**Records for the task:**
______________________________
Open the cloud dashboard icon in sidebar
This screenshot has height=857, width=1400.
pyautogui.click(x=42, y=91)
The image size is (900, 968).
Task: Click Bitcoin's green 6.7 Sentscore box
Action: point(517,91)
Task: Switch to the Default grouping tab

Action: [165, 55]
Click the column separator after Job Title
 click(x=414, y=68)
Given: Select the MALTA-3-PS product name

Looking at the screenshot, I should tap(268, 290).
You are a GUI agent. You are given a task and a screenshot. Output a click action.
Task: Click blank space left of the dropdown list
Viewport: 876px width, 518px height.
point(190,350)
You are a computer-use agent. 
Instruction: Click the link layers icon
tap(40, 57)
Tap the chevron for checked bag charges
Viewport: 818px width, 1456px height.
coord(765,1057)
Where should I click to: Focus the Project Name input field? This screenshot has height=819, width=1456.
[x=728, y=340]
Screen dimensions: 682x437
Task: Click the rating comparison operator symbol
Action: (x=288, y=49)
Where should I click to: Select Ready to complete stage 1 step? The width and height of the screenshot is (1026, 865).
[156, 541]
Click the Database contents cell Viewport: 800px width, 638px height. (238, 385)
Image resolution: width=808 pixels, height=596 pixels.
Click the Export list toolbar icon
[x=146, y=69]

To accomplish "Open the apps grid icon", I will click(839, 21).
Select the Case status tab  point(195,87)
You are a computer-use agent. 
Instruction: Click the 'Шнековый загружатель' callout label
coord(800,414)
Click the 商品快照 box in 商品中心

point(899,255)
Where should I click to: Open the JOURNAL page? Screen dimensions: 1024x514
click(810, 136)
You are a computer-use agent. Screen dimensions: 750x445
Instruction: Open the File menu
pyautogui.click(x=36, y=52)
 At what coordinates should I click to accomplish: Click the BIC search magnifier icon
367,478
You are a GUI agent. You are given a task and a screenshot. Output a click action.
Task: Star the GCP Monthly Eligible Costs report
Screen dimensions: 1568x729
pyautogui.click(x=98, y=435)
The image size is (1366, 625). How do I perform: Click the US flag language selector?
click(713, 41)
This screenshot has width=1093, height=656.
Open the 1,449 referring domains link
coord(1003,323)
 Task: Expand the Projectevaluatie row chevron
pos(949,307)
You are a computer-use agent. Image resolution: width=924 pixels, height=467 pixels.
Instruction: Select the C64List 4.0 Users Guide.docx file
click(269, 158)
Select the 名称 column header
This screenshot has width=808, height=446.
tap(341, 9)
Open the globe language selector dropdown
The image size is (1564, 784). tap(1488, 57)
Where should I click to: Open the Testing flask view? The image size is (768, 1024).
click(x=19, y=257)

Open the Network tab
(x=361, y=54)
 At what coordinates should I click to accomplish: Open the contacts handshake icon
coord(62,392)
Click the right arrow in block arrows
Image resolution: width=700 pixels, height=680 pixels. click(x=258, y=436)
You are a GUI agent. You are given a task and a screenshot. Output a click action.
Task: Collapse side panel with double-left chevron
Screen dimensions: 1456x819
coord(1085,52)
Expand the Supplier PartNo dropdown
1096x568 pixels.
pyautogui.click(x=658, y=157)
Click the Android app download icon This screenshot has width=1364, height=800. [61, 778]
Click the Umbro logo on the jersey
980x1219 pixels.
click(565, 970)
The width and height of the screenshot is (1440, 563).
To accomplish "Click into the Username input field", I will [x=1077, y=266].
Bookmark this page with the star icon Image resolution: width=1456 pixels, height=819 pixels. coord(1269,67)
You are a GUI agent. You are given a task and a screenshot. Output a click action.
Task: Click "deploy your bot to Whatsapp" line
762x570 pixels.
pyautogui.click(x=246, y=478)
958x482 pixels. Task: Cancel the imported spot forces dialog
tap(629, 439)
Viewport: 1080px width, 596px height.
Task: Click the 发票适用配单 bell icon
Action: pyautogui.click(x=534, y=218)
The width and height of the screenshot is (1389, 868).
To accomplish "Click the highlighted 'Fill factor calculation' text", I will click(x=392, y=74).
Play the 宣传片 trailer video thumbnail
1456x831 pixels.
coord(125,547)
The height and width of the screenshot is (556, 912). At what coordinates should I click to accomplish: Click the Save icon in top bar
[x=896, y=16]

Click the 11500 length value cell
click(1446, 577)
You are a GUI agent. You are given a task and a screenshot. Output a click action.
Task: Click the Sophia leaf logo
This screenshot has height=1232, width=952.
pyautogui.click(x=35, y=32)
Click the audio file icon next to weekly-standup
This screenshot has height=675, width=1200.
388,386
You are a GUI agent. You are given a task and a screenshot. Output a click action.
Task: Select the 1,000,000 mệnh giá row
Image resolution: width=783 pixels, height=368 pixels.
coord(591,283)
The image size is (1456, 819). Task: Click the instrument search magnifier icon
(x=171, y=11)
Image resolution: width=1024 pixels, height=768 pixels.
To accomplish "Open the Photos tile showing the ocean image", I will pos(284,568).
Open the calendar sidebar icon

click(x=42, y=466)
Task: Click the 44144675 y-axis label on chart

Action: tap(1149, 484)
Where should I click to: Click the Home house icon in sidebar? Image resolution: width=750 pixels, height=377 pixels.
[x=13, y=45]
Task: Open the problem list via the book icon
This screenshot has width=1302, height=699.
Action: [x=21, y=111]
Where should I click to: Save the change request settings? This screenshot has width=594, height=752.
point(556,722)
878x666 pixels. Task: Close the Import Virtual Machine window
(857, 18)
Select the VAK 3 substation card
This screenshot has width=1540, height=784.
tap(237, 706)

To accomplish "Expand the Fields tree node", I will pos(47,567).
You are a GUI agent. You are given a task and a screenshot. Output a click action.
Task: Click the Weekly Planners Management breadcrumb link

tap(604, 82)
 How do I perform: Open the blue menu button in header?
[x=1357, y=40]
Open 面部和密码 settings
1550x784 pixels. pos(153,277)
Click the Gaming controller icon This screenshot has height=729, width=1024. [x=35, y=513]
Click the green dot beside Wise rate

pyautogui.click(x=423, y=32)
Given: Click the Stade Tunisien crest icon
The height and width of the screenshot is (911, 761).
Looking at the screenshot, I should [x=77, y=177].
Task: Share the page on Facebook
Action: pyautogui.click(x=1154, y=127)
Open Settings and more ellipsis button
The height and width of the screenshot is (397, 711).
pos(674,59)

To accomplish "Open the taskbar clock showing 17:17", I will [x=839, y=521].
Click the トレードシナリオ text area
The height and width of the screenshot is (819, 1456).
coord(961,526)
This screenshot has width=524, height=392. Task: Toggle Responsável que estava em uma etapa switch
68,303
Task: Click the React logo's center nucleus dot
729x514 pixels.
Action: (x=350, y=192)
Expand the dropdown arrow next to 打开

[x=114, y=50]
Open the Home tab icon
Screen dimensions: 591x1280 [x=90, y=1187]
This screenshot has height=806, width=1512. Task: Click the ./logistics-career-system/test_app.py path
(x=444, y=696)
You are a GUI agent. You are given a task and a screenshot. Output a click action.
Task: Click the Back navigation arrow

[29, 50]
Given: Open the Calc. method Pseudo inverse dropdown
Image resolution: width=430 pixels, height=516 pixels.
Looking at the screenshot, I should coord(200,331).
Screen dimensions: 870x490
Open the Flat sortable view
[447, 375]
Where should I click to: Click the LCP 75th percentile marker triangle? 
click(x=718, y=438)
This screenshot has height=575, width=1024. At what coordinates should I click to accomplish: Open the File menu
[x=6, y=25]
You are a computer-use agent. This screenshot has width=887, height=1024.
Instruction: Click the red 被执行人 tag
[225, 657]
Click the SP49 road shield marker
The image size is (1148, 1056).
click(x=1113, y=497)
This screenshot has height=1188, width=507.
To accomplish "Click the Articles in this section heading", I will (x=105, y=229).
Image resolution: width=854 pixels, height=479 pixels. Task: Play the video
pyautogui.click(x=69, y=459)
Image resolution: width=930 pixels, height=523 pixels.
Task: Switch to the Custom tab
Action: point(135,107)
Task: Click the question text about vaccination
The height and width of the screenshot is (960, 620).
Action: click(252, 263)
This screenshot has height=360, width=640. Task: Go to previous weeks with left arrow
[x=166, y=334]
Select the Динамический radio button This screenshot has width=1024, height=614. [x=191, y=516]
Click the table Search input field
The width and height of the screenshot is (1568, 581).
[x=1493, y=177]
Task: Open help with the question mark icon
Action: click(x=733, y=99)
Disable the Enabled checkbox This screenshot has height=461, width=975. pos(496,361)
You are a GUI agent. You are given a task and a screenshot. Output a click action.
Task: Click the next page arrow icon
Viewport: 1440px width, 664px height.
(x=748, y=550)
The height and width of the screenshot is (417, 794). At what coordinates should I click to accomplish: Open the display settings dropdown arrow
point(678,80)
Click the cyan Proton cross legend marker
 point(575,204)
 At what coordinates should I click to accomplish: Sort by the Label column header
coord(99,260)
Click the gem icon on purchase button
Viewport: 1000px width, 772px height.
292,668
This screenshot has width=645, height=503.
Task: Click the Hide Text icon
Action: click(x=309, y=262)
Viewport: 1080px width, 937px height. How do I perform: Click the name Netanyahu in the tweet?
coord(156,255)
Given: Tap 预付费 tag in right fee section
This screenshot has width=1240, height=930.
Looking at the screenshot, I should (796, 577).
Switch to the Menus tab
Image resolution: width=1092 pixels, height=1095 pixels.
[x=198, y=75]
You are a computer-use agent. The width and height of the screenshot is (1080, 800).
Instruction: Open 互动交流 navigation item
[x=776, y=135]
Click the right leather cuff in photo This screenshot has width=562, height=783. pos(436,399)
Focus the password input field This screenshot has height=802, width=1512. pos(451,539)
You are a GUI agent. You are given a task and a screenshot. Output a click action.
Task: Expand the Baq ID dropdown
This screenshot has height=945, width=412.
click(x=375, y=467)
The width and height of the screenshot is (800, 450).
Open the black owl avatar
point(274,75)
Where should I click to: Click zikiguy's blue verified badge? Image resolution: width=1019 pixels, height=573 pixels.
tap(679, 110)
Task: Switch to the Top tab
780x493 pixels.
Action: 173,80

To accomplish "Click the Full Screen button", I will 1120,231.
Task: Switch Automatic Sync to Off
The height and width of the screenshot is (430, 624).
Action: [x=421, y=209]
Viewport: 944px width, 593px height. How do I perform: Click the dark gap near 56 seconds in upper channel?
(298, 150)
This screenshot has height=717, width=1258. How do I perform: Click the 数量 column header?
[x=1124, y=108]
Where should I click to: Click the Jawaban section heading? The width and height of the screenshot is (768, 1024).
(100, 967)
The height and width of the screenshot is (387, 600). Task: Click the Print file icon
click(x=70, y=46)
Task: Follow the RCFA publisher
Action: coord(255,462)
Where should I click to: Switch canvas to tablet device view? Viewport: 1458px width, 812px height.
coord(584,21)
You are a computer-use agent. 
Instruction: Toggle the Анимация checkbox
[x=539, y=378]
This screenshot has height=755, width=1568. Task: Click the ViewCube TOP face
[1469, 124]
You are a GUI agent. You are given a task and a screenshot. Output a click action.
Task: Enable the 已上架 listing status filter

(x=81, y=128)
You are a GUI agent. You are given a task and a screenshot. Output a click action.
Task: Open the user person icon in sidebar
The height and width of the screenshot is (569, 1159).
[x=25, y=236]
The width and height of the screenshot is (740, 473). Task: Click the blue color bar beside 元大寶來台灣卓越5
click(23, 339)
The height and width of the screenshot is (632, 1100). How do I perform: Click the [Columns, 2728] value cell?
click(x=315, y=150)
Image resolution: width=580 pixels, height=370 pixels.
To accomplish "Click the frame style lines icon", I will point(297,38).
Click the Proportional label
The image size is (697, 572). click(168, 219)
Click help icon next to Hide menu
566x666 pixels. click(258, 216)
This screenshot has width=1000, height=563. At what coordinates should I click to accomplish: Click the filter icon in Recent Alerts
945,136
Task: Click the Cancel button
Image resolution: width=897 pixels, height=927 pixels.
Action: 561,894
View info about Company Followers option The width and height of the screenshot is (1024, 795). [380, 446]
______________________________
**Exercise aim:** Rewrite the rows from the very first one through the line that contains "Action: [165, 55]", changing "sidebar" to "side menu" and leaving everything else as it is.

**Solution for this problem:**
Open the cloud dashboard icon in side menu
This screenshot has height=857, width=1400.
pyautogui.click(x=42, y=91)
The image size is (900, 968).
Task: Click Bitcoin's green 6.7 Sentscore box
Action: point(517,91)
Task: Switch to the Default grouping tab

Action: [165, 55]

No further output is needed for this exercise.